FirhoseTimKreger(photo-IldarSagdejev)

Firehose (Electric Guitar and Desktop Computer)  – Tim Kreger

Disembodied voices scream babble into the well from solitude. The mass network experience provides non-consensual participants in a localised peformance for real people in a physical space. Their chatter goes unanswered while we reflect on the sonic consequence of their inane quips, declarations and sandwich narratives.  The twitter firehose projects humanity onto it most banal and addictive screen.

Firehose is a real-time improvisation using the Twitter live stream api.  Twitter provides access to the live stream head which is known as the firehose.  This work uses a filtered form of the firehose to generate a musical stream for the guitar to react to. ASCII characters are mapped to pitch sets and presented in three forms:

1/ In parallel, the mapped pitches control sine tone generators playing simultaneously. Each tweet generates a new sonority and are played as they come off the head of the stream.
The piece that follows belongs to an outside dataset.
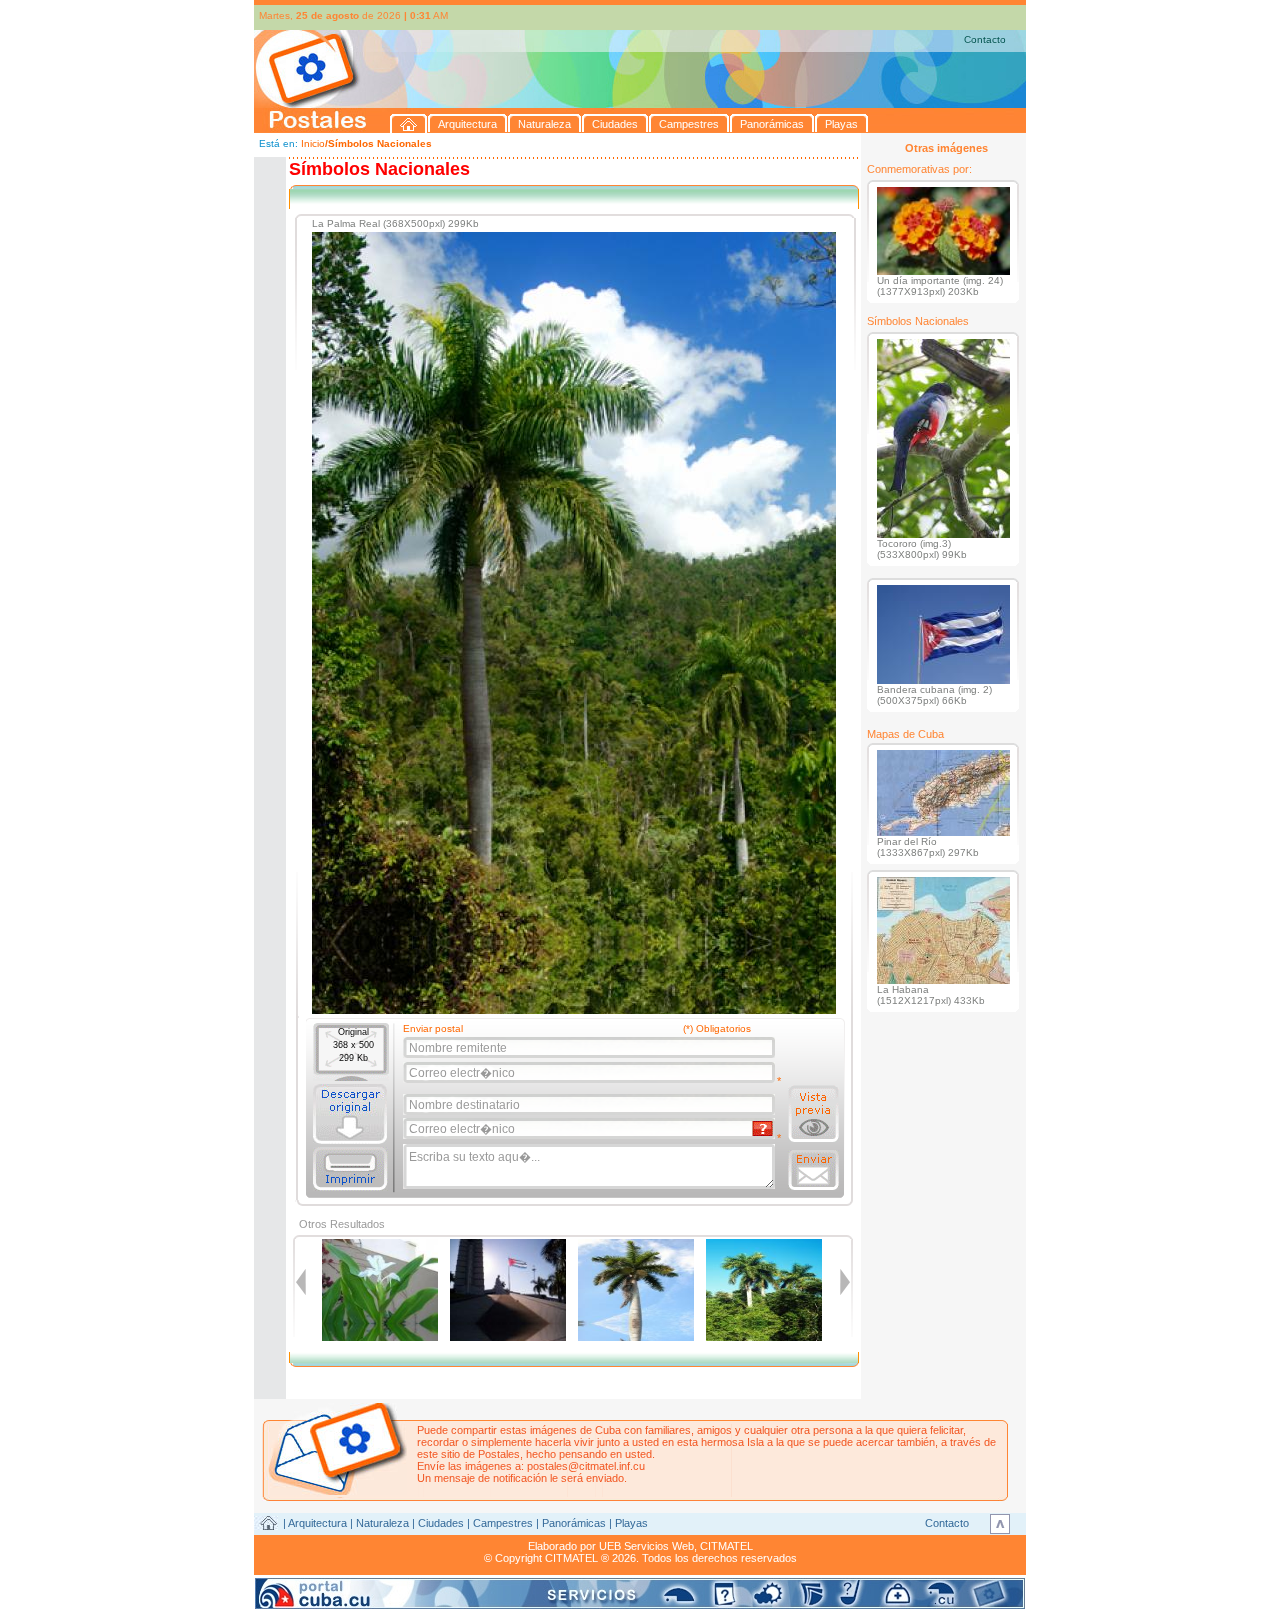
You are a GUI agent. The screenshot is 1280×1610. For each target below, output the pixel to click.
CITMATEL (726, 1546)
2/ Sequentially, each tweet encodes a melodic sequence played by three different waveform generators played in alternation.

3/ Temporally, each tweet triggers an event. This timing of the tweets provides the rhythmic impetus.

The filters used are simple one word filters such as love, happy, lonely, sad etc.  Each filter possesses its own rhythm pace and harmonic patterning as much of traffic can quite often be the same message permeating(ie retweets replies etc).

Spatial location is informed by the geolocation of the tweet if available.

The live guitar is analysed and returns tweets based on dictionaries built up from the incoming tweet stream, mostly babble in response to the text filter.

The tweets used are projected so the audiences can make their own connections between the sonic events and the content matter of the tweets.

Tim Kreger

Tim Kreger was born in Sydney, Australia in 1967. He studied composition with Larry Sitsky and David Worrall at the Canberra School of Music, Australian National University and received a Bachelor of Music (composition) degree in 1990. In 1997 he received a Masters of Music degree from the same institution. From 1991-2001 he was Lecturer in Computer Music at The Australian Centre for the Arts & Technology. He has been involved in numerous collaborations, most recently with Simulus (with Steve Adam & Ross Bencina) and Metraform. Tim currently develops interactive applications for Museums, Galleries and Research Institutions (www.audioreactive.com) and has worked with Jeffrey Shaw, Dennis del Favero, Gina Czarnecki, Forma Arts, Melbourne Museum and the University of New South Wales.